Reproduce, word for word, the entries from the line containing "32 (488, 2438)" through the line containing "太极拳揉手内功 (93, 2198)", including both of those lines.

◆ **The data**
---
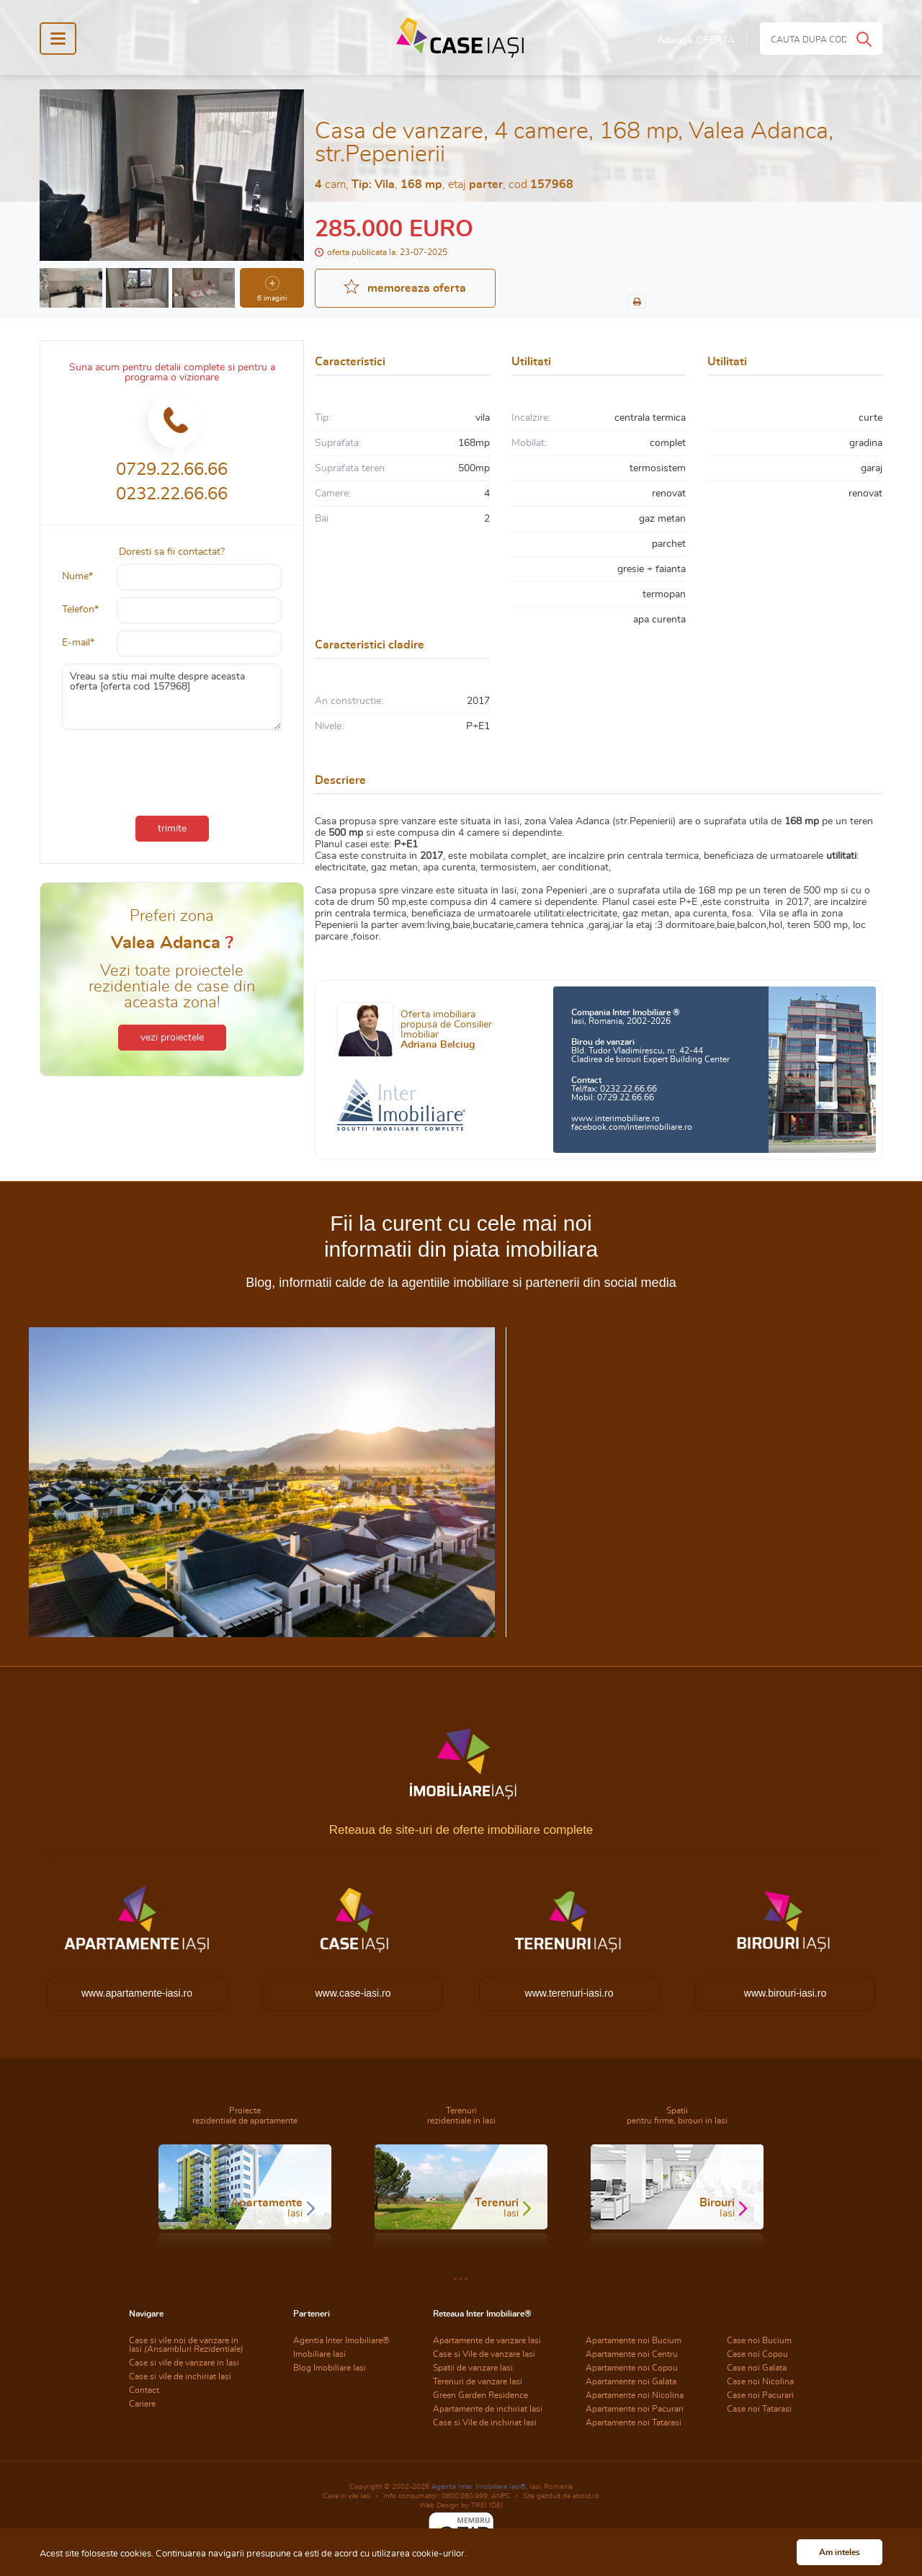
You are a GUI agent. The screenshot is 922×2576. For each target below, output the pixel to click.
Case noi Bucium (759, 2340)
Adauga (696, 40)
---
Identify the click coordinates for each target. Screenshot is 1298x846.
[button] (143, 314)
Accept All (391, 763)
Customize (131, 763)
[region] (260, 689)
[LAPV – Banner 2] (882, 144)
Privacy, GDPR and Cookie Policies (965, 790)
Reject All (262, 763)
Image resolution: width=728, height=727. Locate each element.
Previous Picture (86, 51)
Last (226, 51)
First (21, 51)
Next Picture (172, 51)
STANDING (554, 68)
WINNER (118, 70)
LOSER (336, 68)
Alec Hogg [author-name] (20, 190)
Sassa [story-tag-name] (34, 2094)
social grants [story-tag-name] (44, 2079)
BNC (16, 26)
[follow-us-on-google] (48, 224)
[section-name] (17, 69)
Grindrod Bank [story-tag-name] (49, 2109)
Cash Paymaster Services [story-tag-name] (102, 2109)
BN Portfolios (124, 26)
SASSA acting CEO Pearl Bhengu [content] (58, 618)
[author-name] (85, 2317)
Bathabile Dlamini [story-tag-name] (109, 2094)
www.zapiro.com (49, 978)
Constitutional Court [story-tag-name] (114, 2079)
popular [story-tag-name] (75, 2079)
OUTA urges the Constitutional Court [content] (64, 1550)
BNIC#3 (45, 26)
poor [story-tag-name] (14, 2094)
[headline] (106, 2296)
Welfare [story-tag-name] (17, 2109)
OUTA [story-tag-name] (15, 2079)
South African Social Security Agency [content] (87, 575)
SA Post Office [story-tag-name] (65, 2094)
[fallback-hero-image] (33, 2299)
---
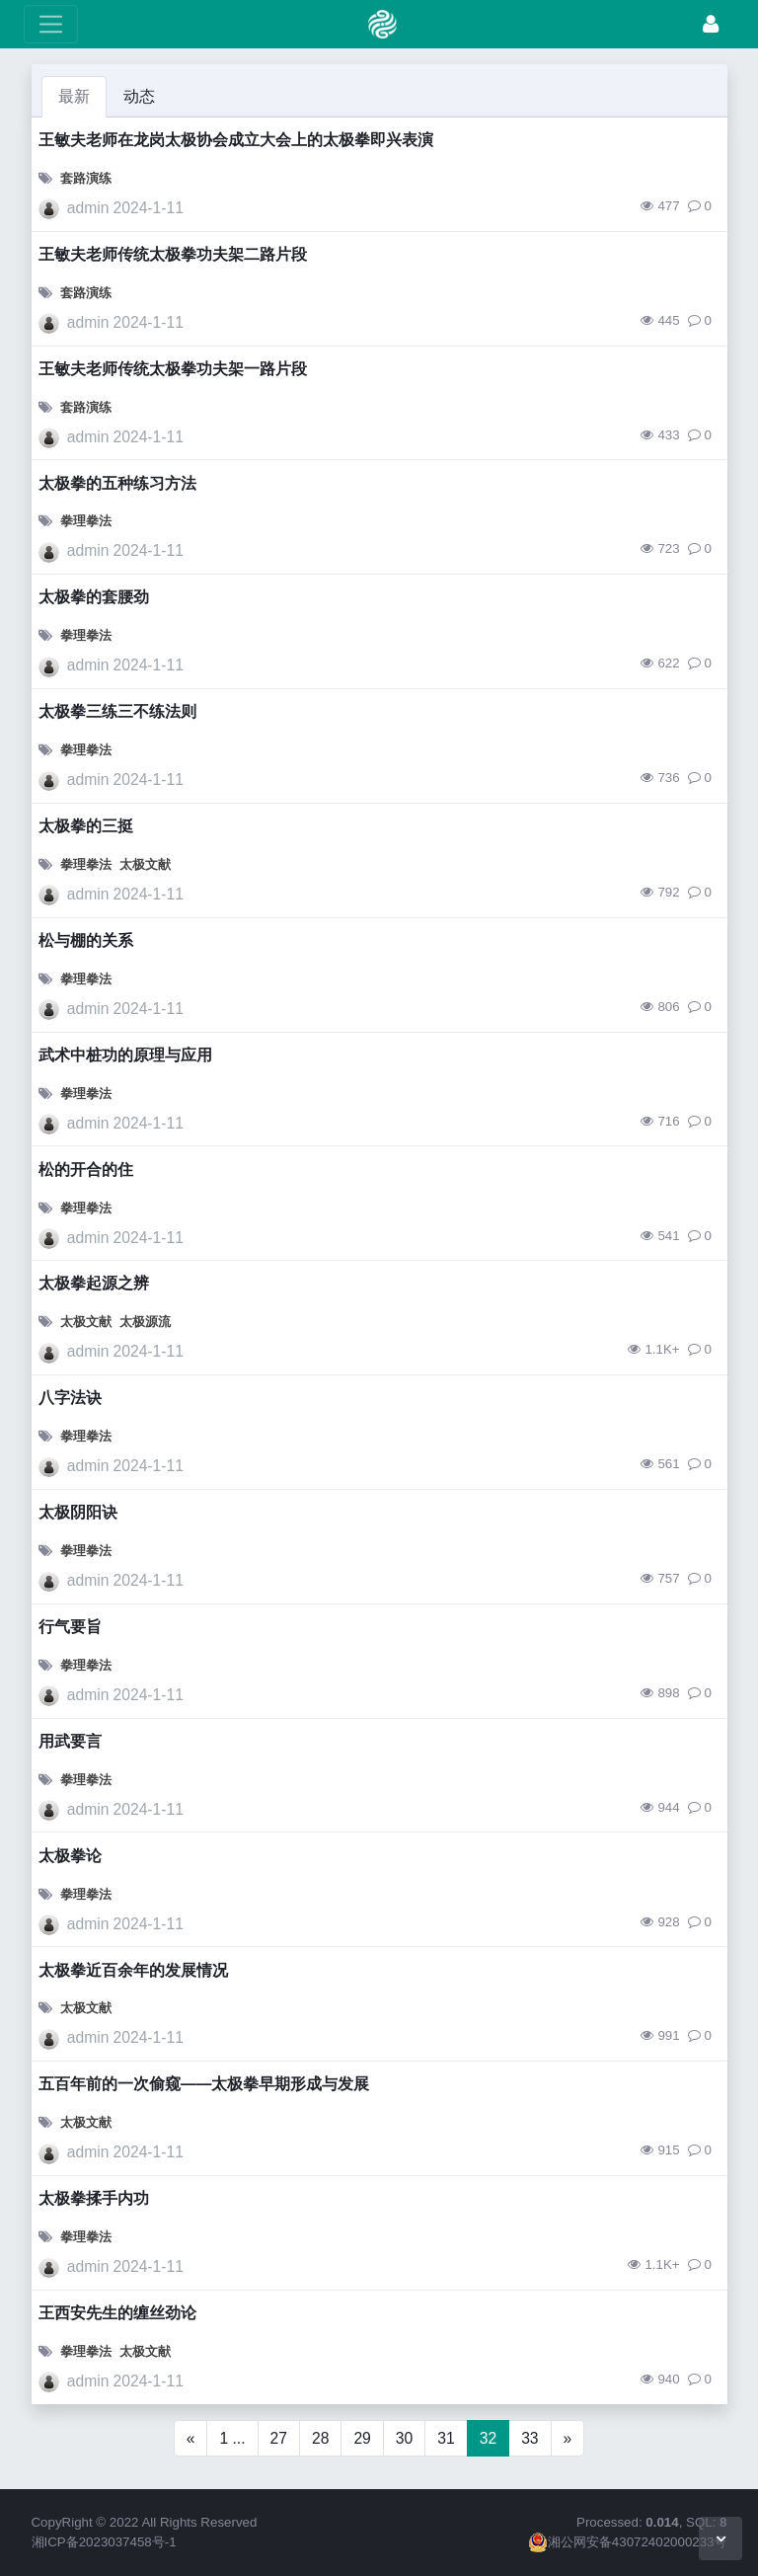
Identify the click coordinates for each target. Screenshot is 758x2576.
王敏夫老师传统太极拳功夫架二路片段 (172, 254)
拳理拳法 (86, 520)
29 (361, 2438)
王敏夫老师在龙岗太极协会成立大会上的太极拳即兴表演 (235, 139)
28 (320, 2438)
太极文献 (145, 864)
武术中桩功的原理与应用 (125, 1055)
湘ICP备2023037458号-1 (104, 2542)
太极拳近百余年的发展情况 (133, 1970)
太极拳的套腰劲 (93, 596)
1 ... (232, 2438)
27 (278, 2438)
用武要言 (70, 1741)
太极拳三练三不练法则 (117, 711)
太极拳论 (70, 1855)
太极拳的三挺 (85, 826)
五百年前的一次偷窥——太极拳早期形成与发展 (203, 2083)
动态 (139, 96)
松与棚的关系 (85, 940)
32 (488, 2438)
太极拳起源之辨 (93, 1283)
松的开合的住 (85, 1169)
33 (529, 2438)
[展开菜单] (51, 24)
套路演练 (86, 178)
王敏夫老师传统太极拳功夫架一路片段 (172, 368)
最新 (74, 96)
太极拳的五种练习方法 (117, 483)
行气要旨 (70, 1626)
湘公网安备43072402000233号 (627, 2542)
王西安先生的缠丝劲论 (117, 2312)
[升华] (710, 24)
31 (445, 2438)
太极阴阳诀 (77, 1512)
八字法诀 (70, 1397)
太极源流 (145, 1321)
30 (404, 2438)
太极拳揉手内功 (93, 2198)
---
◆ **In response**
32 (488, 2438)
太极拳起源之辨 (93, 1283)
松的开合的住 (85, 1169)
33 (529, 2438)
[展开菜单] (51, 24)
套路演练 (86, 178)
王敏夫老师传统太极拳功夫架一路片段 (172, 368)
最新 (74, 96)
太极拳的五种练习方法 (117, 483)
行气要旨 (70, 1626)
湘公网安备43072402000233号 (627, 2542)
王西安先生的缠丝劲论 (117, 2312)
[升华] (710, 24)
31 (445, 2438)
太极阴阳诀 (77, 1512)
八字法诀 (70, 1397)
太极源流 (145, 1321)
30 (404, 2438)
太极拳揉手内功 (93, 2198)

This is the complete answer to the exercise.